L’impact d’une GBU-43 sur l’Ile de la Cité
La péninsule coréenne en sus
C’est dans ce contexte de surchauffe que « le commandement américain dans le Pacifique a ordonné au groupe aéronaval déployé autour du porte-avions USS Carl Vinson d’être à disposition et présent dans l’ouest du Pacifique » ! Et certes l’envoi d’une Armada en Mer de Chine pour rappeler la Corée du Nord à plus de raison stratégique, n’est pas vraiment là pour rassurer dans les circonstances actuelles. Encore que ce soit certainement et surtout l’un des ces multiples effets d’annonce qu’affectionne une presse en mal de sensationnalisme et à l’occasion de catastrophisme… dans le but incertain de dramatiser des situations assez tendues à l’ordinaire puisque ce porte-avions américain et ses escorteurs (qui font route vers la péninsule coréenne) sont en réalité déjà sur ce secteur depuis janvier ayant quitté leur port d’attache de San Diego le 5 du même mois pour un déploiement de routine dans le Pacifique [9] . À nous de faire la part des choses et au final de ne pas prendre pour argent comptant des actes de guerre médiatique. Bref, il aura suffi d’une provocation et d’une mise en scène meurtrière en Syrie pour que D. Trump déclenche la foudre, en présence de l’impassible M. Xi, président de la Chine populaire marxiste-léniniste. Alors subtile autant que brutale diplomatie de la canonnière ou bien jeu dangereux avec le feu potentiellement nucléaire ?
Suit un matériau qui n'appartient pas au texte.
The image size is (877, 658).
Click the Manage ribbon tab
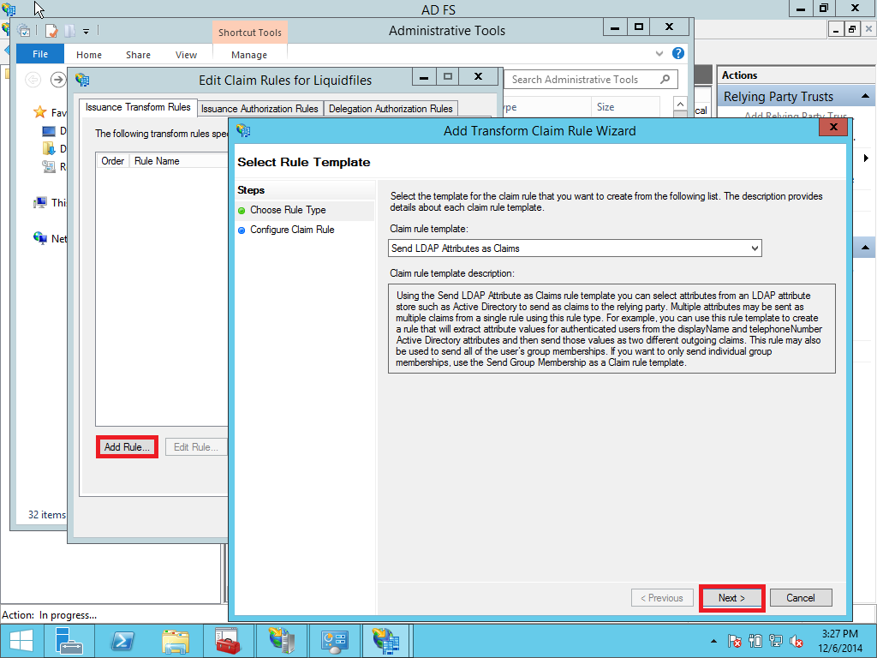(248, 54)
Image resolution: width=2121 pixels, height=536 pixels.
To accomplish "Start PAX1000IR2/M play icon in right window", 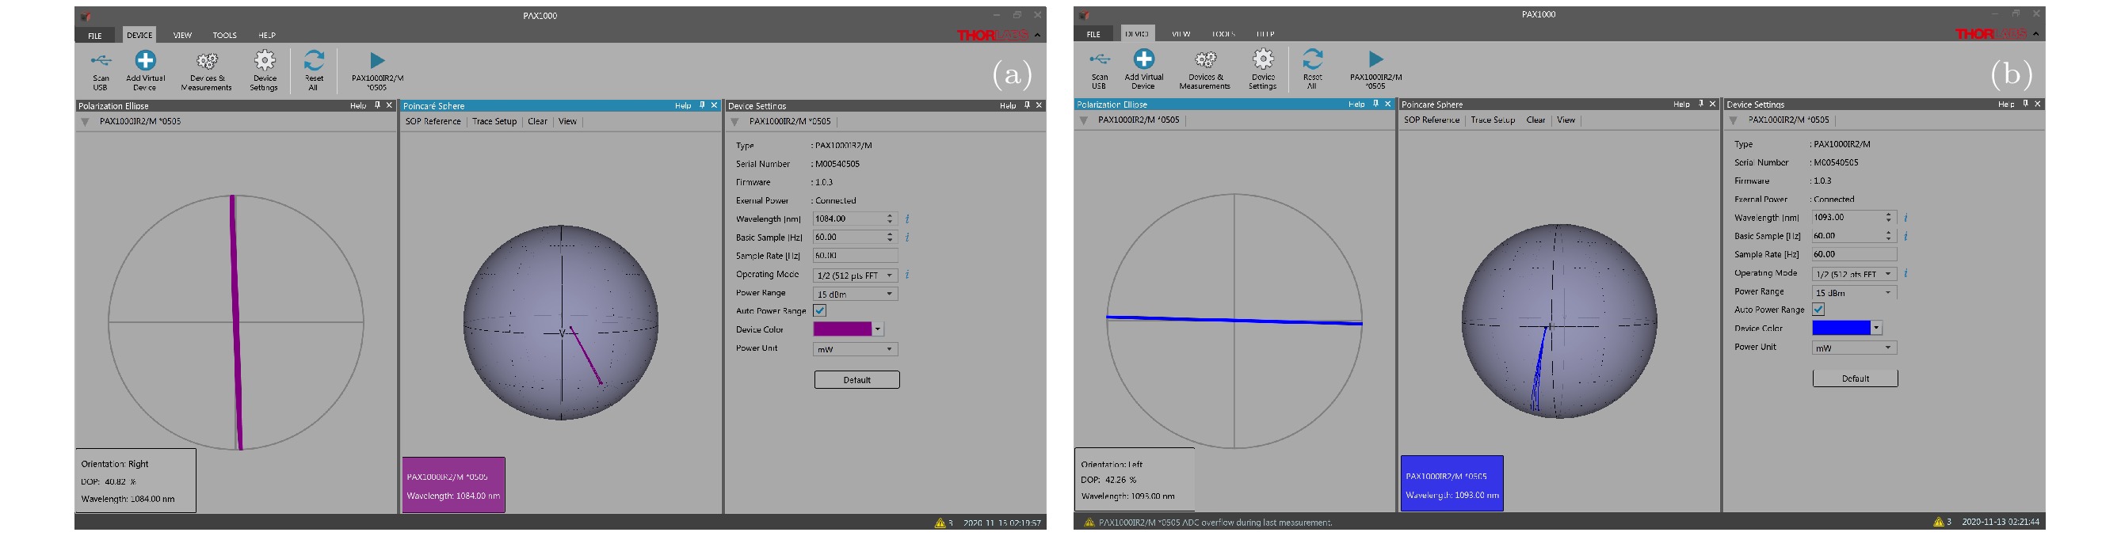I will (x=1376, y=59).
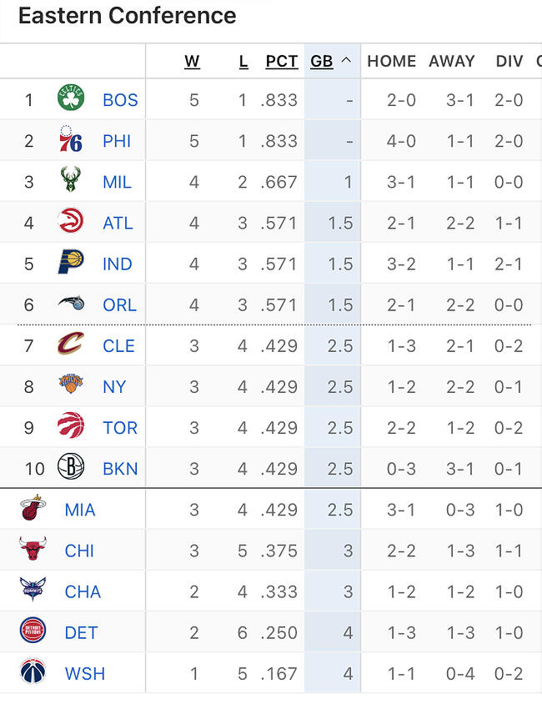Click the Orlando Magic logo

pos(71,304)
Bagatelles pour de trop nombreux massacres
Pour ne pas conclure, nous ferons observer que les États-Unis qui viennent de monter une impressionnante promptitude à s’émouvoir après la mort de 72 personnes à Khan Cheikhoun dans une attaque chimique dont nul ne connaît les véritables auteurs, ont montré beaucoup moins d’empressement à stigmatiser, et encore moins à châtier, ceux qui ont ensanglanté Damas le 11 mars dans un double attentat ayant causé 74 morts… pour ne citer que l’un des derniers et innombrables carnages qui ont frappé la capitale syrienne ces dernières années. Assassinats de masse aussitôt revendiqués le Front Fatah Al-Cham, alias Front al-Nosra, alias Jabhat al-Nosra, soit anciennement Al-Qaida en Syrie. Ces bons et grands amis de Londres, Berlin et Paris, tout spécialement de M. Fabius lequel vient justement - en hommage à sa brillante carrière au service de la Vérité et de la Nation - d’être élevé au rang de Grand officier de la Légion d’honneur par son acolyte François Hollande. On reçoit en ce très bas monde ce que l’on mérite, n’est-ce pas ?
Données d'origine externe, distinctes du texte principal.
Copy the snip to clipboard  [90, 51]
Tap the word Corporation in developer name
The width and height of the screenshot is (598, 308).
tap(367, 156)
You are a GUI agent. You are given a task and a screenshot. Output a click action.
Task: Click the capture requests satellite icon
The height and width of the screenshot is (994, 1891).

Dans une même perspective, le Pentagone s’est bien gardé d’aller détruire les bases connues de l’État islamique lorsque le 14 juillet 2016 à Nice un camion tueur fonce sur la foule des badauds en tuant 86, dont certains après une atroce agonie de plusieurs semaines. Que dire encore à nos pères la morale d’outre-Atlantique (qui se gardent bien de balayer devant leur porte), si ce n’est que leurs propres bombardements salvateurs, ceux de la coalition occidentale, ont fait quelque 2 720 victimes civiles des deux bords depuis le mois de février 2011 [10] ?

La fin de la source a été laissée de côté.